◆ **About this exercise**:
Output the data below in full, byte for byte. Nothing may differ.

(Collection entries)
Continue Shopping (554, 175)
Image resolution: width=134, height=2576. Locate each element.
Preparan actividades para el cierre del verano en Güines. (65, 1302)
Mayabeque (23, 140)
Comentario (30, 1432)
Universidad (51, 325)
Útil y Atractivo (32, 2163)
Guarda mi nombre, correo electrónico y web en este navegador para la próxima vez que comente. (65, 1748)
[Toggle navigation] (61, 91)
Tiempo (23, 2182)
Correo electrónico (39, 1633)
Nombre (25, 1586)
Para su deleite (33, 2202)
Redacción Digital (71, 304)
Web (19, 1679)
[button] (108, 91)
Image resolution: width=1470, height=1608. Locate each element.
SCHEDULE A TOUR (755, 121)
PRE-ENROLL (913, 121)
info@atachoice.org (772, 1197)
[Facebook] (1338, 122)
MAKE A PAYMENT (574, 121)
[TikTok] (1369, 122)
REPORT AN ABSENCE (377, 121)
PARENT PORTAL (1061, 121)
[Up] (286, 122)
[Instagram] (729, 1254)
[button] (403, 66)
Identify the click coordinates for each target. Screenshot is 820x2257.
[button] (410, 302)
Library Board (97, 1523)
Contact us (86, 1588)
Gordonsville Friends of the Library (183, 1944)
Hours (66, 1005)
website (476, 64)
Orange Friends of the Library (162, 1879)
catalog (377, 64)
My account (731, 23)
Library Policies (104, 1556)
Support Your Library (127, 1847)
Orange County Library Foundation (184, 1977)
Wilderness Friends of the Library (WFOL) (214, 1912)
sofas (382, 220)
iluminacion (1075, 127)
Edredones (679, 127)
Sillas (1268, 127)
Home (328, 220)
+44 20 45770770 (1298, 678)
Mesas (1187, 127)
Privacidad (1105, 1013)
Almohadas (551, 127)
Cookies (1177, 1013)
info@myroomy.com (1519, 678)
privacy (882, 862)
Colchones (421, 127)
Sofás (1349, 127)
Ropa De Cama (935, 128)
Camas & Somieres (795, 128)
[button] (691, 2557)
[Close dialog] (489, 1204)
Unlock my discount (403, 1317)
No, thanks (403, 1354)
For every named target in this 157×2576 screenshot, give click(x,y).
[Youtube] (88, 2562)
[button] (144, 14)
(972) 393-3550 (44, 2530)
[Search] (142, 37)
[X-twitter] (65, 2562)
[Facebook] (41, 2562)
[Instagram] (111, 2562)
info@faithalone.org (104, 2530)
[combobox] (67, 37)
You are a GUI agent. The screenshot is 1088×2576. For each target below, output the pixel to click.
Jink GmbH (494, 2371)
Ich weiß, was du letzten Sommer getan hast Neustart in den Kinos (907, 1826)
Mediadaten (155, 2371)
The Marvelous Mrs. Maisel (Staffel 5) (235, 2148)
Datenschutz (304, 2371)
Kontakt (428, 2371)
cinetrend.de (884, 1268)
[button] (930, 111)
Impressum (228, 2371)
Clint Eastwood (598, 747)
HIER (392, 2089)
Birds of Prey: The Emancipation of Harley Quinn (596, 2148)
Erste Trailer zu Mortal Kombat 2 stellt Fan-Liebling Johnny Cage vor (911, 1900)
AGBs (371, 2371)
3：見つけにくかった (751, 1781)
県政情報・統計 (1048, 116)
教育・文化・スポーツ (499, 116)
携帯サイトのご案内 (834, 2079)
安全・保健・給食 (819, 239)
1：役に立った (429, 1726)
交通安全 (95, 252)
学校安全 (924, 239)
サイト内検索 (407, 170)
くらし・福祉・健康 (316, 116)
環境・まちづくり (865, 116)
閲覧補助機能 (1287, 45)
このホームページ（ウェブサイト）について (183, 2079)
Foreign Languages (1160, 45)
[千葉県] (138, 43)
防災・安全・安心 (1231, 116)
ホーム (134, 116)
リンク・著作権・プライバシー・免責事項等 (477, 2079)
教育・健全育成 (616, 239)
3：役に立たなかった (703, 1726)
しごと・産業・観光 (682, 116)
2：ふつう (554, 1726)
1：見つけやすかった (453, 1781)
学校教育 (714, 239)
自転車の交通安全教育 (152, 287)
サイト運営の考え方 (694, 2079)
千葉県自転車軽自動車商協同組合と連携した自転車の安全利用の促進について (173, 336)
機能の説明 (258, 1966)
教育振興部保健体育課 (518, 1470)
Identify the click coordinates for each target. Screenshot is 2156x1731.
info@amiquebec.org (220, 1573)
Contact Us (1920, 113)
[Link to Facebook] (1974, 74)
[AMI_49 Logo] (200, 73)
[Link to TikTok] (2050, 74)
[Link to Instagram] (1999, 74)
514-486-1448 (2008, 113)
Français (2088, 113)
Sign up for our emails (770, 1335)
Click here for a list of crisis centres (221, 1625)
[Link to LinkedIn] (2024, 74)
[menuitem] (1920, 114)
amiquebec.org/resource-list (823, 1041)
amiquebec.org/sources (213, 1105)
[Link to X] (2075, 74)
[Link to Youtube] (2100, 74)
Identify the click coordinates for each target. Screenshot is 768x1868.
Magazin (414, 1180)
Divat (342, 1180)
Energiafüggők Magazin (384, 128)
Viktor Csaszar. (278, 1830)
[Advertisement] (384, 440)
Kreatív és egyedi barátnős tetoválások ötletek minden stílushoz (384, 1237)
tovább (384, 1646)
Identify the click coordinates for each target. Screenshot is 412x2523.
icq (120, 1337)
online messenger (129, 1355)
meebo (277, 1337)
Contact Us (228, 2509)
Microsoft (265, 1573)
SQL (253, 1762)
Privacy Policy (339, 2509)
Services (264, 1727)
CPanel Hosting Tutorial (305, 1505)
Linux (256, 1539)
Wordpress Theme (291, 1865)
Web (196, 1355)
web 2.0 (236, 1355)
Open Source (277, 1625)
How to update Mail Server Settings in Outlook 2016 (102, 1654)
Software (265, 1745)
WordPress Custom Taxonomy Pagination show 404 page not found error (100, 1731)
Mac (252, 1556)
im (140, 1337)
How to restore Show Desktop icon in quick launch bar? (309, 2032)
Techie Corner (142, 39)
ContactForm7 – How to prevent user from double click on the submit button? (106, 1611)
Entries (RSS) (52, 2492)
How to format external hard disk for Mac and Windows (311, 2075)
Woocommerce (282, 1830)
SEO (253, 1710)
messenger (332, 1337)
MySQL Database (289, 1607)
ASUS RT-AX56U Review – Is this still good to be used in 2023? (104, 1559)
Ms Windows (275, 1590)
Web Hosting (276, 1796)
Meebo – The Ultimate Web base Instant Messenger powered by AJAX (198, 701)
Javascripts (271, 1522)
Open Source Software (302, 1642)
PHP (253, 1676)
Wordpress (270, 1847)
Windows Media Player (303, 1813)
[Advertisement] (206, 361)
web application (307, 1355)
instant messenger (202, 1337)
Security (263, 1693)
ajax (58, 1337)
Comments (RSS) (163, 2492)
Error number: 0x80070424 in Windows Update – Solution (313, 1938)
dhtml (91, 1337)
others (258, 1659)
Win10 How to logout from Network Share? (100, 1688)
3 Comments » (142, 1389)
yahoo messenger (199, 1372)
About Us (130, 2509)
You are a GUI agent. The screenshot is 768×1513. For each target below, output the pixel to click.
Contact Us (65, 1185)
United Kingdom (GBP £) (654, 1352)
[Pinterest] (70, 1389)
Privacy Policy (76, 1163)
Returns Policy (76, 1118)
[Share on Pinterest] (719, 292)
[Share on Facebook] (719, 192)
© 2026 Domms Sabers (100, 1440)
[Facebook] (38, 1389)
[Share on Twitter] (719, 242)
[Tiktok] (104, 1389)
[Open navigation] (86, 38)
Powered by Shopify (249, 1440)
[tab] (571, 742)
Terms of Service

◆ **Answer area**:
Continue Shopping (554, 175)
Image resolution: width=134, height=2576. Locate each element.
Preparan actividades para el cierre del verano en Güines. (65, 1302)
Mayabeque (23, 140)
Comentario (30, 1432)
Universidad (51, 325)
Útil y Atractivo (32, 2163)
Guarda mi nombre, correo electrónico y web en este navegador para la próxima vez que comente. (65, 1748)
[Toggle navigation] (61, 91)
Tiempo (23, 2182)
Correo electrónico (39, 1633)
Nombre (25, 1586)
Para su deleite (33, 2202)
Redacción Digital (71, 304)
Web (19, 1679)
[button] (108, 91)
Image resolution: width=1470, height=1608. Locate each element.
SCHEDULE A TOUR (755, 121)
PRE-ENROLL (913, 121)
info@atachoice.org (772, 1197)
[Facebook] (1338, 122)
MAKE A PAYMENT (574, 121)
[TikTok] (1369, 122)
REPORT AN ABSENCE (377, 121)
PARENT PORTAL (1061, 121)
[Up] (286, 122)
[Instagram] (729, 1254)
[button] (403, 66)
Identify the click coordinates for each target. Screenshot is 820x2257.
[button] (410, 302)
Library Board (97, 1523)
Contact us (86, 1588)
Gordonsville Friends of the Library (183, 1944)
Hours (66, 1005)
website (476, 64)
Orange Friends of the Library (162, 1879)
catalog (377, 64)
My account (731, 23)
Library Policies (104, 1556)
Support Your Library (127, 1847)
Orange County Library Foundation (184, 1977)
Wilderness Friends of the Library (WFOL) (214, 1912)
sofas (382, 220)
iluminacion (1075, 127)
Edredones (679, 127)
Sillas (1268, 127)
Home (328, 220)
+44 20 45770770 (1298, 678)
Mesas (1187, 127)
Privacidad (1105, 1013)
Almohadas (551, 127)
Cookies (1177, 1013)
info@myroomy.com (1519, 678)
privacy (882, 862)
Colchones (421, 127)
Sofás (1349, 127)
Ropa De Cama (935, 128)
Camas & Somieres (795, 128)
[button] (691, 2557)
[Close dialog] (489, 1204)
Unlock my discount (403, 1317)
No, thanks (403, 1354)
For every named target in this 157×2576 screenshot, give click(x,y).
[Youtube] (88, 2562)
[button] (144, 14)
(972) 393-3550 (44, 2530)
[Search] (142, 37)
[X-twitter] (65, 2562)
[Facebook] (41, 2562)
[Instagram] (111, 2562)
info@faithalone.org (104, 2530)
[combobox] (67, 37)
You are a GUI agent. The screenshot is 1088×2576. For each target below, output the pixel to click.
Jink GmbH (494, 2371)
Ich weiß, was du letzten Sommer getan hast Neustart in den Kinos (907, 1826)
Mediadaten (155, 2371)
The Marvelous Mrs. Maisel (Staffel 5) (235, 2148)
Datenschutz (304, 2371)
Kontakt (428, 2371)
cinetrend.de (884, 1268)
[button] (930, 111)
Impressum (228, 2371)
Clint Eastwood (598, 747)
HIER (392, 2089)
Birds of Prey: The Emancipation of Harley Quinn (596, 2148)
Erste Trailer zu Mortal Kombat 2 stellt Fan-Liebling Johnny Cage vor (911, 1900)
AGBs (371, 2371)
3：見つけにくかった (751, 1781)
県政情報・統計 (1048, 116)
教育・文化・スポーツ (499, 116)
携帯サイトのご案内 (834, 2079)
安全・保健・給食 (819, 239)
1：役に立った (429, 1726)
交通安全 (95, 252)
学校安全 (924, 239)
サイト内検索 (407, 170)
くらし・福祉・健康 (316, 116)
環境・まちづくり (865, 116)
閲覧補助機能 (1287, 45)
このホームページ（ウェブサイト）について (183, 2079)
Foreign Languages (1160, 45)
[千葉県] (138, 43)
防災・安全・安心 (1231, 116)
ホーム (134, 116)
リンク・著作権・プライバシー・免責事項等 (477, 2079)
教育・健全育成 (616, 239)
3：役に立たなかった (703, 1726)
しごと・産業・観光 (682, 116)
2：ふつう (554, 1726)
1：見つけやすかった (453, 1781)
学校教育 (714, 239)
自転車の交通安全教育 (152, 287)
サイト運営の考え方 (694, 2079)
千葉県自転車軽自動車商協同組合と連携した自転車の安全利用の促進について (173, 336)
機能の説明 (258, 1966)
教育振興部保健体育課 (518, 1470)
Identify the click coordinates for each target. Screenshot is 2156x1731.
info@amiquebec.org (220, 1573)
Contact Us (1920, 113)
[Link to Facebook] (1974, 74)
[AMI_49 Logo] (200, 73)
[Link to TikTok] (2050, 74)
[Link to Instagram] (1999, 74)
514-486-1448 (2008, 113)
Français (2088, 113)
Sign up for our emails (770, 1335)
Click here for a list of crisis centres (221, 1625)
[Link to LinkedIn] (2024, 74)
[menuitem] (1920, 114)
amiquebec.org/resource-list (823, 1041)
amiquebec.org/sources (213, 1105)
[Link to X] (2075, 74)
[Link to Youtube] (2100, 74)
Identify the click coordinates for each target. Screenshot is 768x1868.
Magazin (414, 1180)
Divat (342, 1180)
Energiafüggők Magazin (384, 128)
Viktor Csaszar. (278, 1830)
[Advertisement] (384, 440)
Kreatív és egyedi barátnős tetoválások ötletek minden stílushoz (384, 1237)
tovább (384, 1646)
Identify the click coordinates for each target. Screenshot is 412x2523.
icq (120, 1337)
online messenger (129, 1355)
meebo (277, 1337)
Contact Us (228, 2509)
Microsoft (265, 1573)
SQL (253, 1762)
Privacy Policy (339, 2509)
Services (264, 1727)
CPanel Hosting Tutorial (305, 1505)
Linux (256, 1539)
Wordpress Theme (291, 1865)
Web (196, 1355)
web 2.0 (236, 1355)
Open Source (277, 1625)
How to update Mail Server Settings in Outlook 2016 (102, 1654)
Software (265, 1745)
WordPress Custom Taxonomy Pagination show 404 page not found error (100, 1731)
Mac (252, 1556)
im (140, 1337)
How to restore Show Desktop icon in quick launch bar? (309, 2032)
Techie Corner (142, 39)
ContactForm7 – How to prevent user from double click on the submit button? (106, 1611)
Entries (RSS) (52, 2492)
How to format external hard disk for Mac and Windows (311, 2075)
Woocommerce (282, 1830)
SEO (253, 1710)
messenger (332, 1337)
MySQL Database (289, 1607)
ASUS RT-AX56U Review – Is this still good to be used in 2023? (104, 1559)
Ms Windows (275, 1590)
Web Hosting (276, 1796)
Meebo – The Ultimate Web base Instant Messenger powered by AJAX (198, 701)
Javascripts (271, 1522)
Open Source Software (302, 1642)
PHP (253, 1676)
Wordpress (270, 1847)
Windows Media Player (303, 1813)
[Advertisement] (206, 361)
web application (307, 1355)
instant messenger (202, 1337)
Security (263, 1693)
ajax (58, 1337)
Comments (RSS) (163, 2492)
Error number: 0x80070424 in Windows Update – Solution (313, 1938)
dhtml (91, 1337)
others (258, 1659)
Win10 How to logout from Network Share? (100, 1688)
3 Comments » (142, 1389)
yahoo messenger (199, 1372)
About Us (130, 2509)
You are a GUI agent. The screenshot is 768×1513. For each target below, output the pixel to click.
Contact Us (65, 1185)
United Kingdom (GBP £) (654, 1352)
[Pinterest] (70, 1389)
Privacy Policy (76, 1163)
Returns Policy (76, 1118)
[Share on Pinterest] (719, 292)
[Share on Facebook] (719, 192)
© 2026 Domms Sabers (100, 1440)
[Facebook] (38, 1389)
[Share on Twitter] (719, 242)
[Tiktok] (104, 1389)
[Open navigation] (86, 38)
Powered by Shopify (249, 1440)
[tab] (571, 742)
Terms of Service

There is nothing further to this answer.